Hazards And Safeguards for Software Rewrites

Posted April 30, 2014 by Curtis Cooley

East_German_House_Demolition_-_Flickr_-_The_Central_Intelligence_Agency

Throwing away a legacy system and rewriting it from scratch may be tempting, but it is also hazardous. Here are typical issues you'll encounter:

  • 100% feature matching is difficult
  • You risk building the new system as poorly as the old system
  • It's easy to underestimate the effort
  • Tension may build between the rewrite team and the support team

One major hazard is making sure the new system is feature complete. If you miss an oft–used feature, you'll injure your users.

Ensuring you have duplicated all the features will become the most time–consuming work during the rewrite.

The system you are replacing is still under maintenance and subject to change. As the current system changes, it gets harder to make sure the new system is feature complete.

One goal of a rewrite should be a cleaner code base than the existing system. Often the reason to do a rewrite is because the existing system is such a big ball of mud that it's assumed a rewrite is cheaper than fixing it.

This assumption is often wrong. No matter how difficult refactoring may appear, rewriting will be worse.

I've seen over and over again, in an effort to maintain feature completeness, developers copying and pasting code from the existing system into the new system. I've even seen this when the new system is in a completely different language.

Copying and pasting code from the existing system will lead to just as big a mess as you currently have; defeating the purpose of the rewrite.

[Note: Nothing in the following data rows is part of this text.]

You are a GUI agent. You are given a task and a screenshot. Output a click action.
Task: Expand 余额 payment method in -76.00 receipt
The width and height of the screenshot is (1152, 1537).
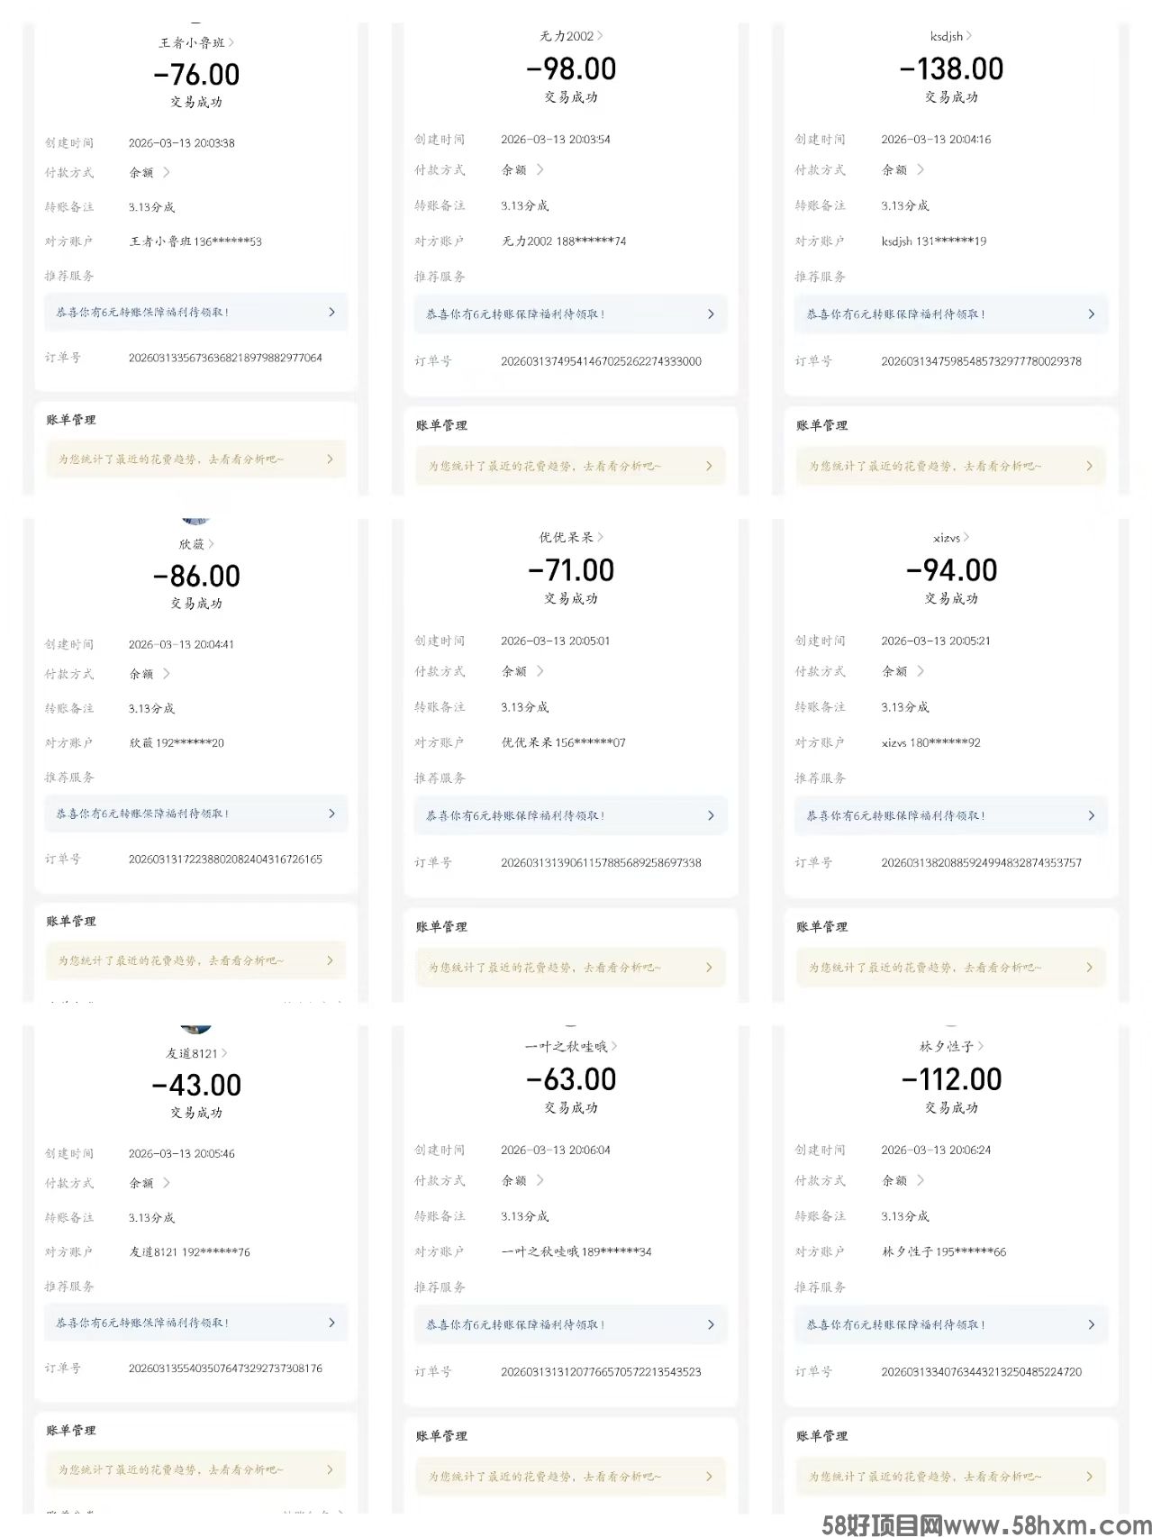pos(167,172)
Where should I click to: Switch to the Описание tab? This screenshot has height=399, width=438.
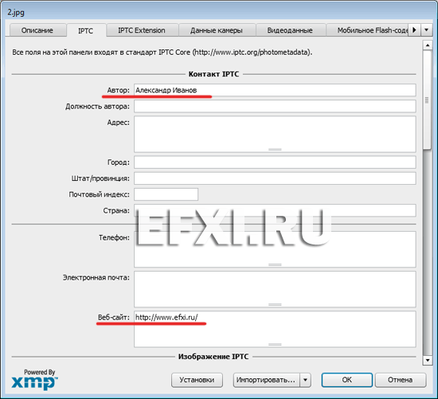click(x=37, y=30)
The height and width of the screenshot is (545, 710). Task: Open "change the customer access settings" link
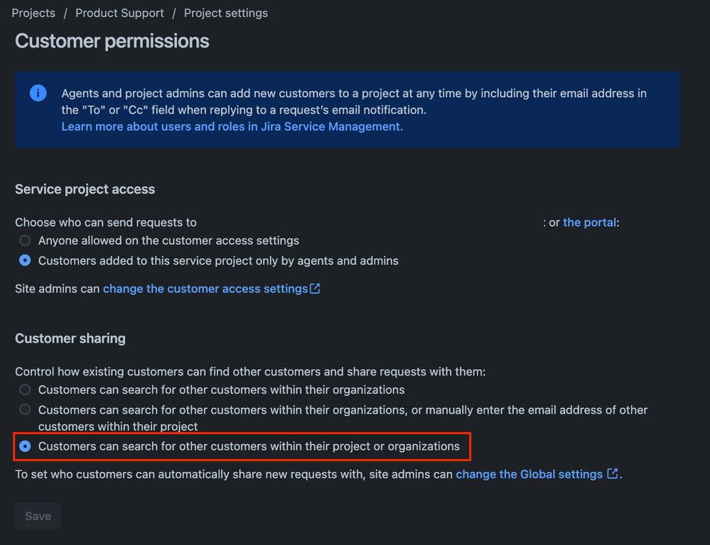205,289
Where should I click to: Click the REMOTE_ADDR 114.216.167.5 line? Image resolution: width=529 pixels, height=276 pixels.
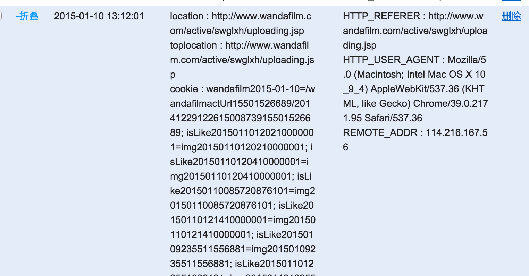tap(415, 133)
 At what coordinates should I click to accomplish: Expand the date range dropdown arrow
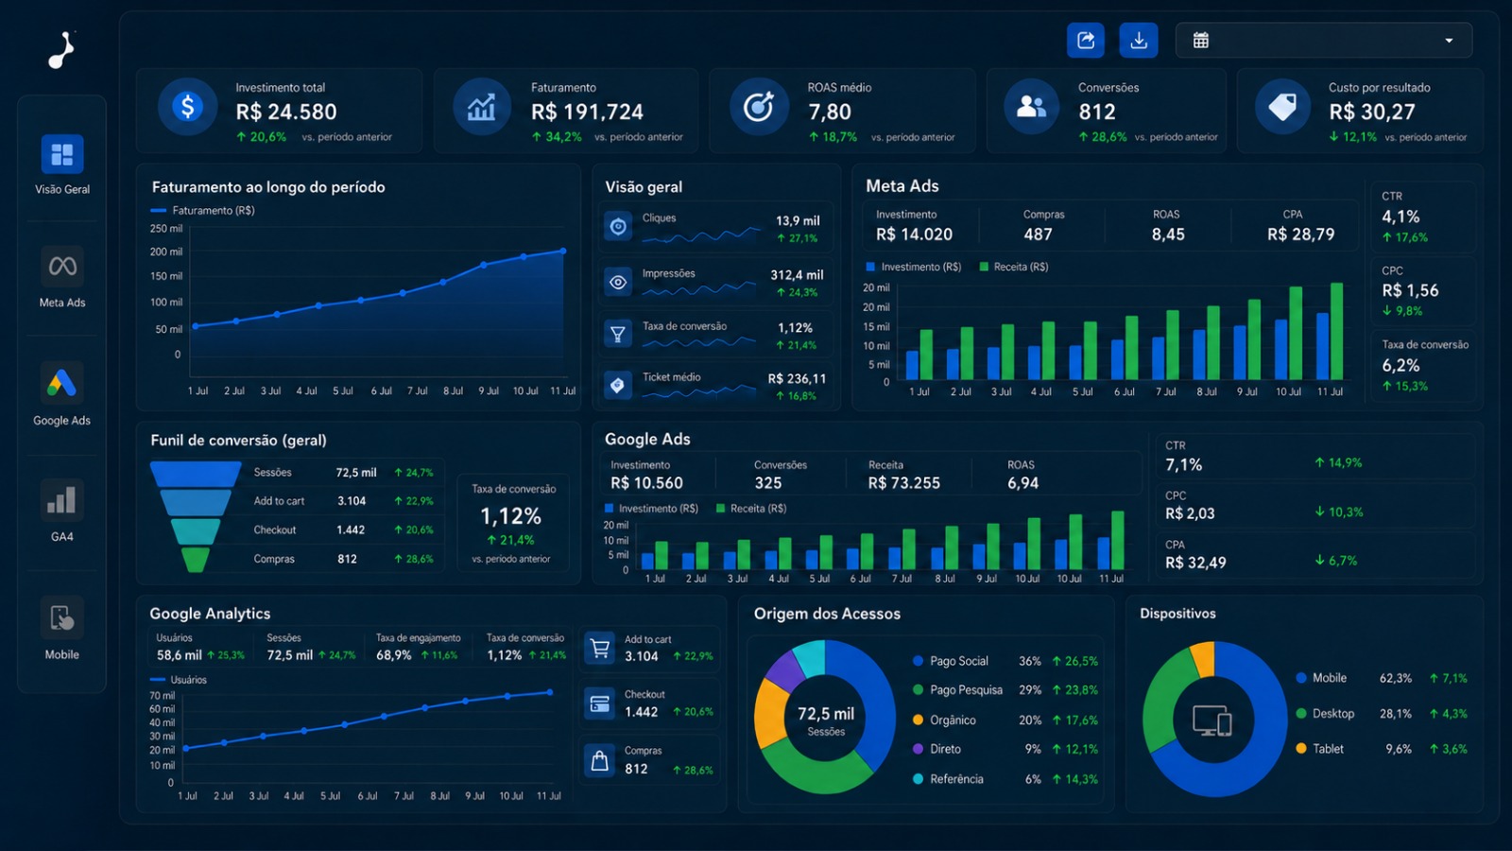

It seems completely logical that since you've written it once, rewriting it will cost less and take less time.

Sadly this is seldom the case.

It is safest to estimate that the rewrite will take similar effort as the original.

The developers who wrote the system may not be around and they are the ones who created the big ball of mud in the first place.

The existing system has been under constant maintenance and has evolved to the point where comparing development times of the old version and the new is comparing apples to oranges.

Any time saved during development will likely be lost to making sure the new system is feature complete.

I've witnessed first hand the frustration felt by the maintainers of a legacy application with the development team of the new one.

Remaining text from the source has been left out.